• **Belge metni**
----

Teşekkür ediyorum. Fuat, “orijinal” bir adam gerçekten de. Emrah Kaman’ın canlandırdığı Ekrem adlı dondurmacının, sevdiği kızı tekrar elde etme çabasında onun yanında olan ama aslında onu hiç anlamayan, kendi dünyasında biri Fuat. Öyle ki kız arkadaşı, Ekrem’in evlilik teklifini reddettiğinde sırf yüzük boşa gitmesin diye bunu alıp sevdiği kıza vermeyi düşünüyor. Ancak sonra ondan da vazgeçip poposunu biraz daha çıkık göstermek için bıçak altına yatıyor ve bu ameliyatta kullanıyor yüzüğün parasını. Kötü bir adam değil Fuat ama dünyası böyle, değişik bir karakter. Okuduğum an çok hoşuma gitmişti bu rol. Zaten çok da keyifle oynadım. Emrah ve Murat Kaman ile tanışmak çok keyifliydi. Onlarsız geçen zamanlara kızabilirsin. Murat Kaman ile Murat Dündar birlikte yönettiler. Murat Dündar’la çalışmak da çok güzel bir deneyimdi benim için. Deli Aşk’ın setinde inanılmaz rahattım. Pek frenli bir adam olmadığım için yıllarca tırsarak oynadım hep ama babam gibi sevdiğim Mustafa Şevki Doğan sağolsun bu durumu kıran yönetmenlerden biri oldu. Murat Kaman ve Murat Dündar için de aynı durum geçerli.
 
● Doğaçlama yeteneğin mi tırsarak oynamana neden oluyordu?

----

• **Toplanan veriler**
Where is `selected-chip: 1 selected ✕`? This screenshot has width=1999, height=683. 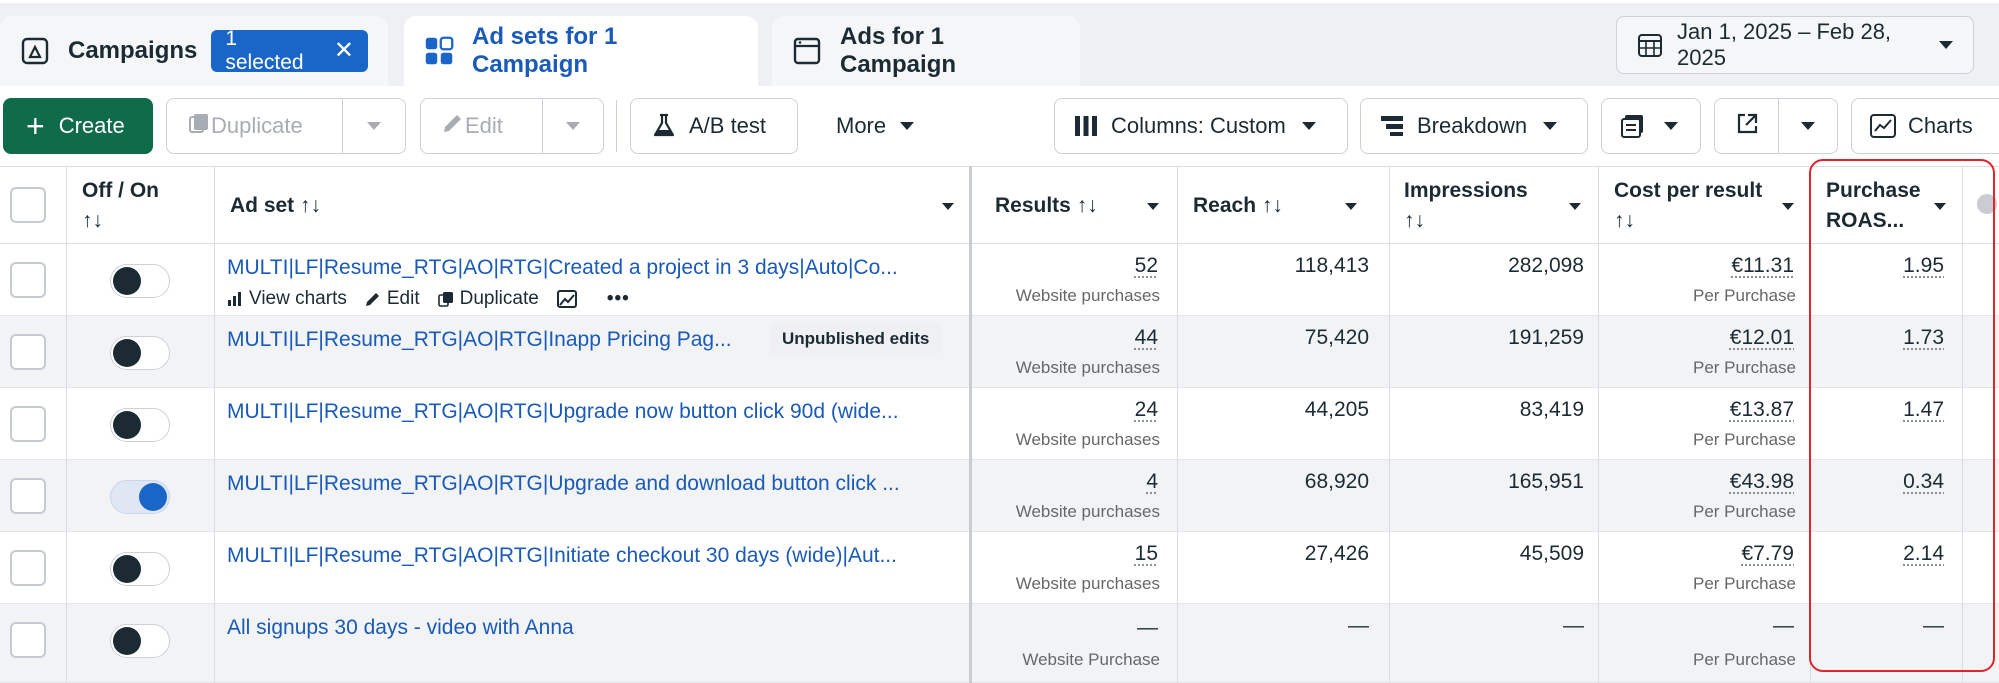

----

Belge metnine göre Fuat, yüzüğün parasını sonunda nerede kullanıyor?

Poposunu biraz daha çıkık göstermek için yatırdığı ameliyatta.